元リフォームアドバイザーとしての経験上、紙の取扱説明書は、手元になくても全く問題ないですよ~!

今回は、数年に一度見るかどうかの書類を大切に保管するストレスから解放される、デジタルを活用したスマートな整理術をご紹介します。
1. 取扱説明書は「最初しか見ない」のが現実
家電や設備を購入した直後は、操作方法を確認するために説明書を手に取るかもしれません。
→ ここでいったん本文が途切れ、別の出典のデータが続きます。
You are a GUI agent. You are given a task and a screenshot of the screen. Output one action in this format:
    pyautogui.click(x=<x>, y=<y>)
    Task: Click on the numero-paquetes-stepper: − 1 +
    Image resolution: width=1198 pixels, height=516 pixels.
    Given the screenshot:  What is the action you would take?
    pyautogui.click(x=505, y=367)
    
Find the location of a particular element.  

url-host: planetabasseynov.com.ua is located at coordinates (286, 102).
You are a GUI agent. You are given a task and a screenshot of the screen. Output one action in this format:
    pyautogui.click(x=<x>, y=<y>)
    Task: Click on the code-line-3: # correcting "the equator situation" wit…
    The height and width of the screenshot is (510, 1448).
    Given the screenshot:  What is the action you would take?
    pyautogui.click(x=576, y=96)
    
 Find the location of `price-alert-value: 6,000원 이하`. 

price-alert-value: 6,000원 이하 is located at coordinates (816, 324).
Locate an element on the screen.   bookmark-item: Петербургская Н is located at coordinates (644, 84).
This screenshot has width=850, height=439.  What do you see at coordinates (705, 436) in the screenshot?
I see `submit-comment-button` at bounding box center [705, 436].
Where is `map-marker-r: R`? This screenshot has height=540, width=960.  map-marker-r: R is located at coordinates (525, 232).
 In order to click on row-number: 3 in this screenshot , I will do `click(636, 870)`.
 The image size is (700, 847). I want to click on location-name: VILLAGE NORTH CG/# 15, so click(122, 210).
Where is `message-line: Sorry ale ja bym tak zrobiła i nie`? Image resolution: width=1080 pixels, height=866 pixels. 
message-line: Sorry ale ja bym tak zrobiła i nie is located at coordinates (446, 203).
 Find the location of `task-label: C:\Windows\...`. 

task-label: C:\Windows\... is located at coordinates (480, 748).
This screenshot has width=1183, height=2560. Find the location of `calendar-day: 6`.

しかし、一度使い方を覚えてしまえば、その後は棚の奥で眠り続けることがほとんどではないでしょうか。

多くの方が、大きなファイルやボックスを使って丁寧に分類・保管されていますが、その「保管場所の確保」や「整理の手間」自体が負担になっているケースを多く見てきました。
実際、数年経ってから特定のページを探し出すのは、それだけでプチストレスになります。
2. 取扱説明書の「デジタル管理」で整理がおすすめな理由
今は、わざわざ紙を保管しなくても、スマートフォン一つで全ての情報を管理できる時代です。

- 型番さえ分かれば検索できる
ほとんどのメーカーが公式サイトで説明書を公開しています。 - 付加情報も手に入る
紙の説明書にはない「よくある質問」や「お手入れ動画」などもウェブ上で簡単に確認できます。 - 場所を取らない
物理的なスペースを一切使わず、家の中がスッキリします。
管理を楽にする方法の一つとして、例えば「トリセツ」といったアプリを活用するのも手です。
製品の型番やバーコードをスキャンするだけで、説明書を一元管理でき、保証期間の通知なども受け取れるため、非常に便利です。
デジタルツールを味方につければ、紙の束を抱え込む必要はなくなります。

3. リノベーションや新生活での賢い捨て時
リフォームなどで大量の説明書を受け取った場合でも、「1年」を目安に処分を検討してください。

- 1年目は「紙」があってもいい
各メーカーの保証期間内である最初の1年間は、何かあった時にすぐ確認できるよう、一時的に保管しておいても良いでしょう。 - 慣れない家電は「使う場所」に
最新の多機能家電などは、操作に慣れるまで洗濯機の横や冷蔵庫にマグネットで貼っておくなど、すぐ見られる場所に置くのが実用的です。

- 1年過ぎたらデジタルへ移行
保証期間が過ぎ、操作にも慣れたら、型番だけ控えて紙は処分してしまいましょう。

保証書についても、工事を伴うものであれば施工会社の納品履歴に残っていることが多いため、紙がなくてもメンテナンス対応が可能な場合があります(DIYで購入したものなどは、保証書のみ残しておくのが安心です)。
結論:これからの時代は「データで持つ取扱説明書整理術」
現在はSDGsの観点からも、多くのメーカーが紙の説明書を削減し、データ提供へと移行しています。

「いつか見るかもしれない」という不安のために貴重な収納スペースを割くよりも、デジタルを活用して「必要な時にだけアクセスする」スタイルの方が、現代の暮らしには合っています。,
まずは、家の中に溜まっている古い説明書を手に取り、デジタル化を検討することから始めてみませんか?書類の管理から解放されると、家も心も驚くほど軽くなりますよ。